While history has to be understood and remembered, and imbibed for laying the foundations for a better future, we should not build up an edifice drawn largely from whatever is considered as the 'golden age'. While this is not true for all Muslims, there is no denying that there is still a fairly large section that tends to indulge in this kind of romanticism. This takes them on a hot air balloon ride, fill with gas of nostalgia and emotion that takes them to a deep valley, where they are stranded. This is not a new phenomenon and I would like to share two examples.

Sir Syed Ahmed Khan worked on a revised edition of the Ain-e-Akbari and gave it to Mirza Ghalib to write an introduction. Mirza Ghalib was much elder to Sir Syed Khan, who must have expected some kind, congratulatory message from the legendary poet. Instead, Ghalib asked him to focus on the future and the new era that had dawned and to come out from his fixation on the Mughal rule.

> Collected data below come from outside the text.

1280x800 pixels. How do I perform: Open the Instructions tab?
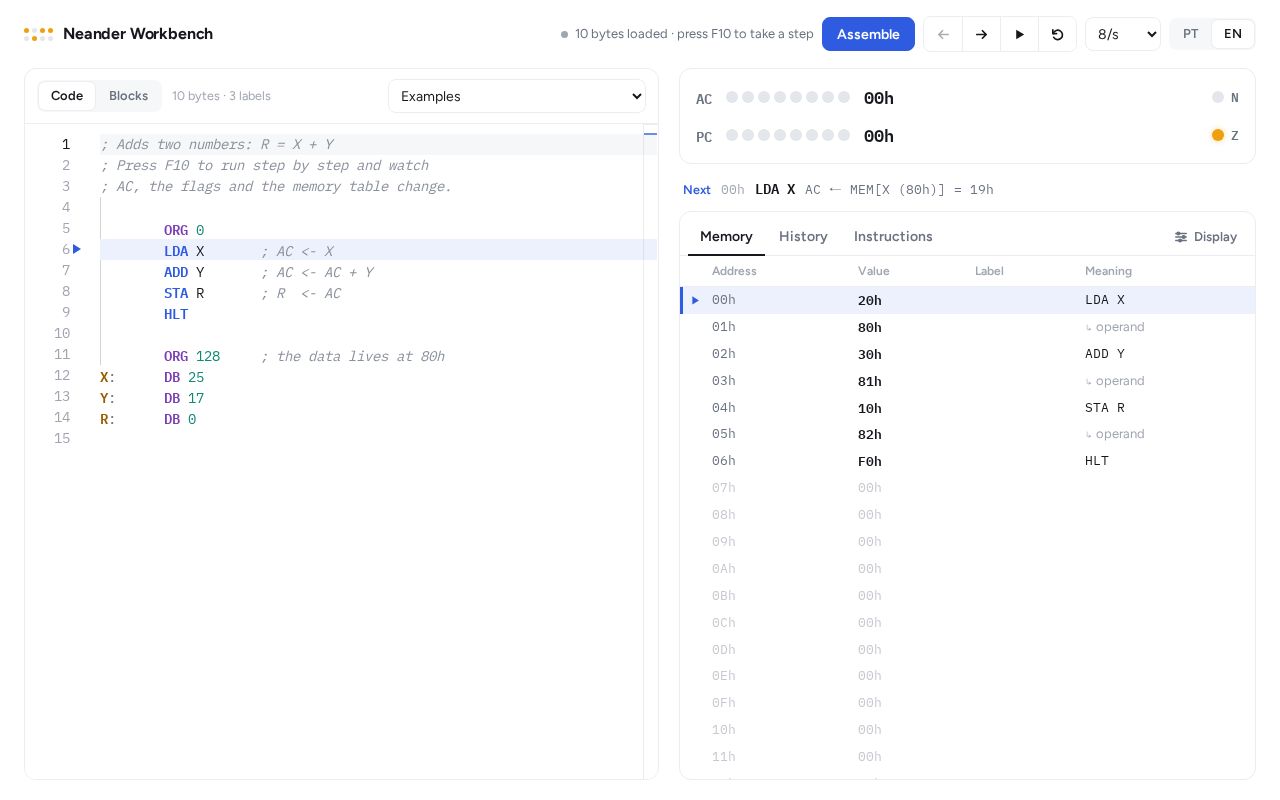coord(893,237)
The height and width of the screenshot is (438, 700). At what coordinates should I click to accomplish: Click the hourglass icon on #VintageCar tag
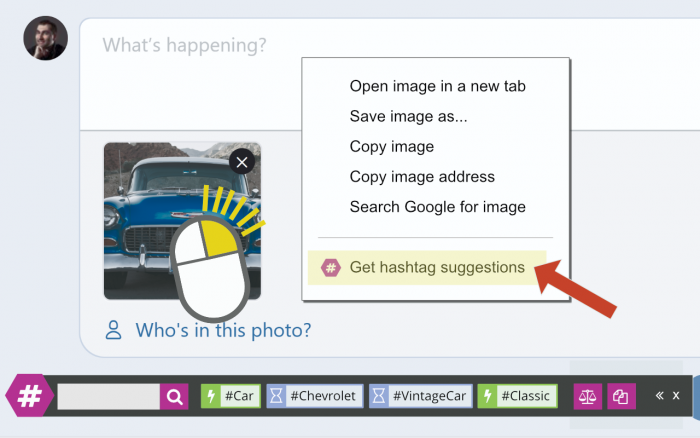coord(379,396)
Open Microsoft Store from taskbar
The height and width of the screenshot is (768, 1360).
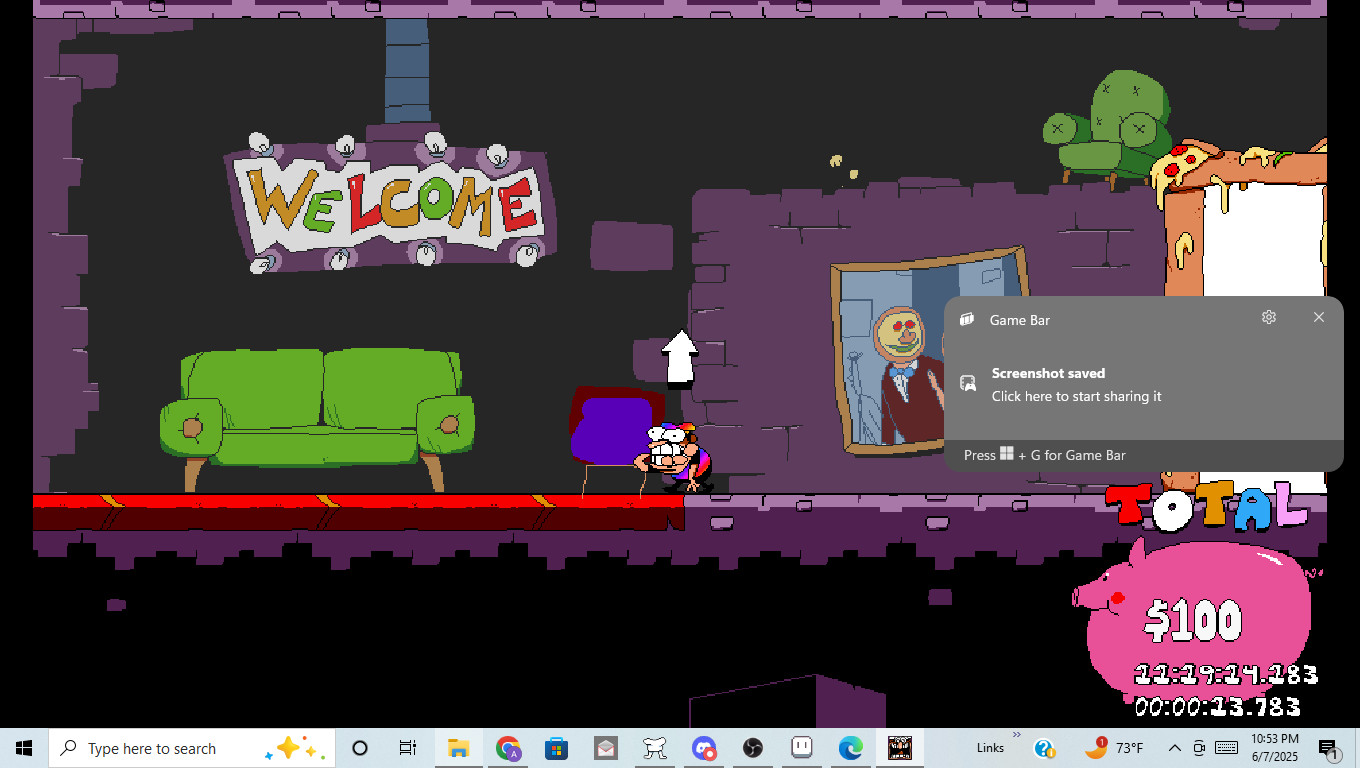(556, 748)
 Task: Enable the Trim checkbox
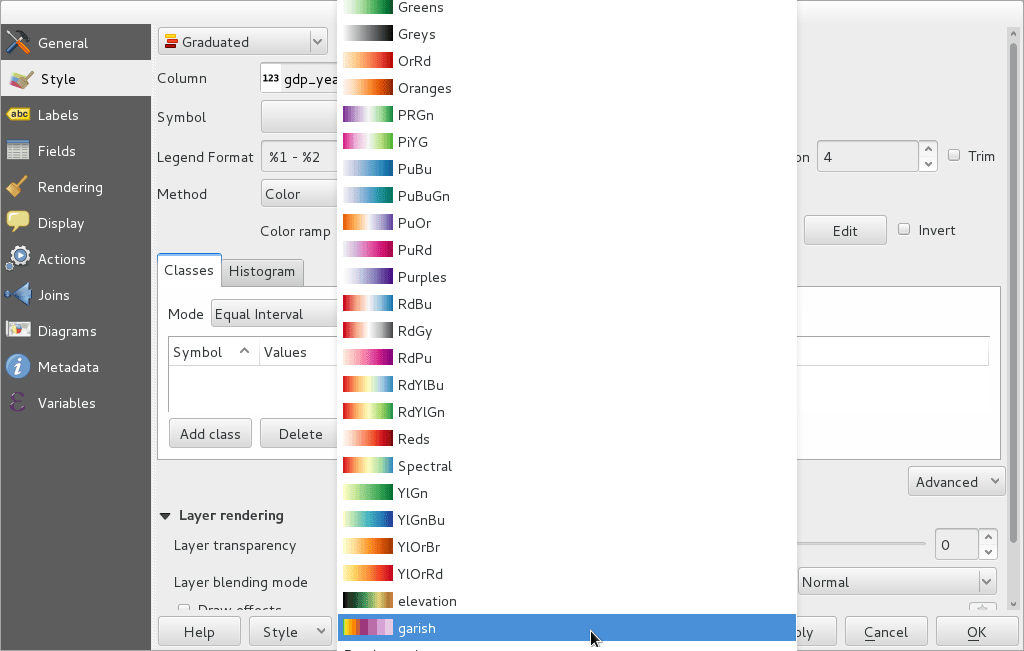[x=956, y=155]
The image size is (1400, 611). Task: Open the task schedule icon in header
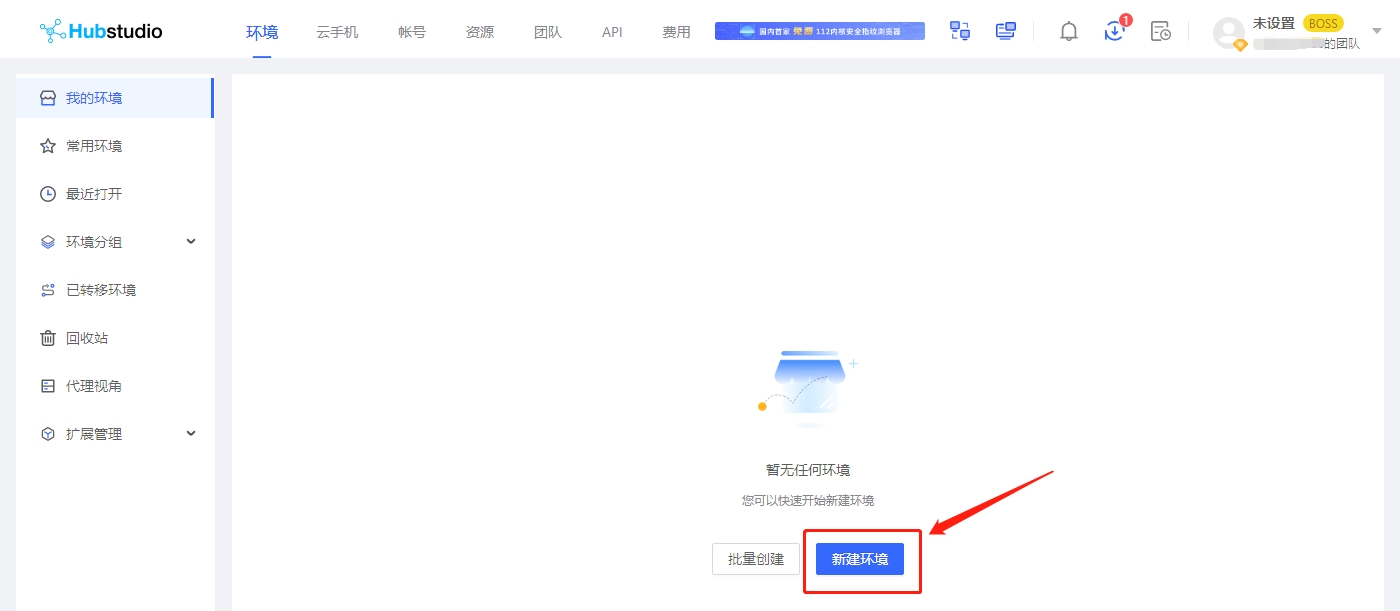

The same way we need to focus on the future and keep pace with the fast-changing world. Ghalib's words sound prophetic even now. Much of the blame lies with the community and religious leaders who gain the most for taking Muslims through this emotional trip of 'past greatness'. It helps add extra vigour to their campaign of 'fighting injustice against Muslims'. Talk about a community's 'glorious past and achievements' and then compare it with their current situation. This gives enough fodder to nail the system and people who run it.

Rambles and Recollections of an India official, a two-volume book written by W H Sleeman, an English officer gives an excellent insight of British India. In the second volume he writes about a conversation he had with some boatmen.

"I crossed over the river Jumna one morning to look at the tomb of Etmad od Doulah, the most remarkable mausoleum in the neighbourhood, after those of Akbar and the Taj. On my way back, I asked one of the boatmen, who was rowing me, who had built what appeared to me a new dome within the fort. "One of the emperors, of course," said he. "What makes you think so?" "Because such things are made only by emperors," replied the man quietly, without relaxing his pull at the oar.

"True, very true!" said an old Mussulman trooper, with large white whiskers and mustachios, who had dismounted to follow me across the river, with a melancholy shake of the head, "very true; who but Emperors could do such things as these?" Encouraged by the trooper, the boatman continued: "The Jats and the Mahrattas did nothing but pull down and destroy, while they held their accursed dominion here; and the European gentlemen, who now govern seem to have no pleasure in building anything but factories, courts of justice, and jails."

The very next paragraph Sleeman writes of his feelings: "Feeling as an Englishman, as we all must sometimes do, be where we will, I could hardly help wishing that the beautiful panels and pillars of the bathroom had fetched a better price, and that palace, Taj, and all at Agra, had gone to the hammer - so sadly do they exalt the past, at the expense of the present (made in bold here), in the imaginations of the people!"

The conversation with the boatmen forces Sleeman to go to the extent of wishing that had the Taj been demolished people (like the boatmen) would have remained grounded in the present. I had first come across this few years back when I was browsing the book at a bookstore in Mumbai. Sleeman's observations struck me and remained with me all these years.

Our culture, heritage and history (and this certainly includes Taj Mahal) can't be wished away, much less be demolished. What we have to ensure is tackle the blocks coming our way and think of building a new Taj Mahal rather just continue to marvel at the existing one! It's too old!!

Comments

  1. i like your concluding thoughtful message. Isn't it surprising inspite of so much advancement in scientific and technological inventions and such avid knowledge no one has yet challenged this architectural marvel.
    Its rightly said, make a new TAJMAHAL and stop relishing the existing one, it's too old.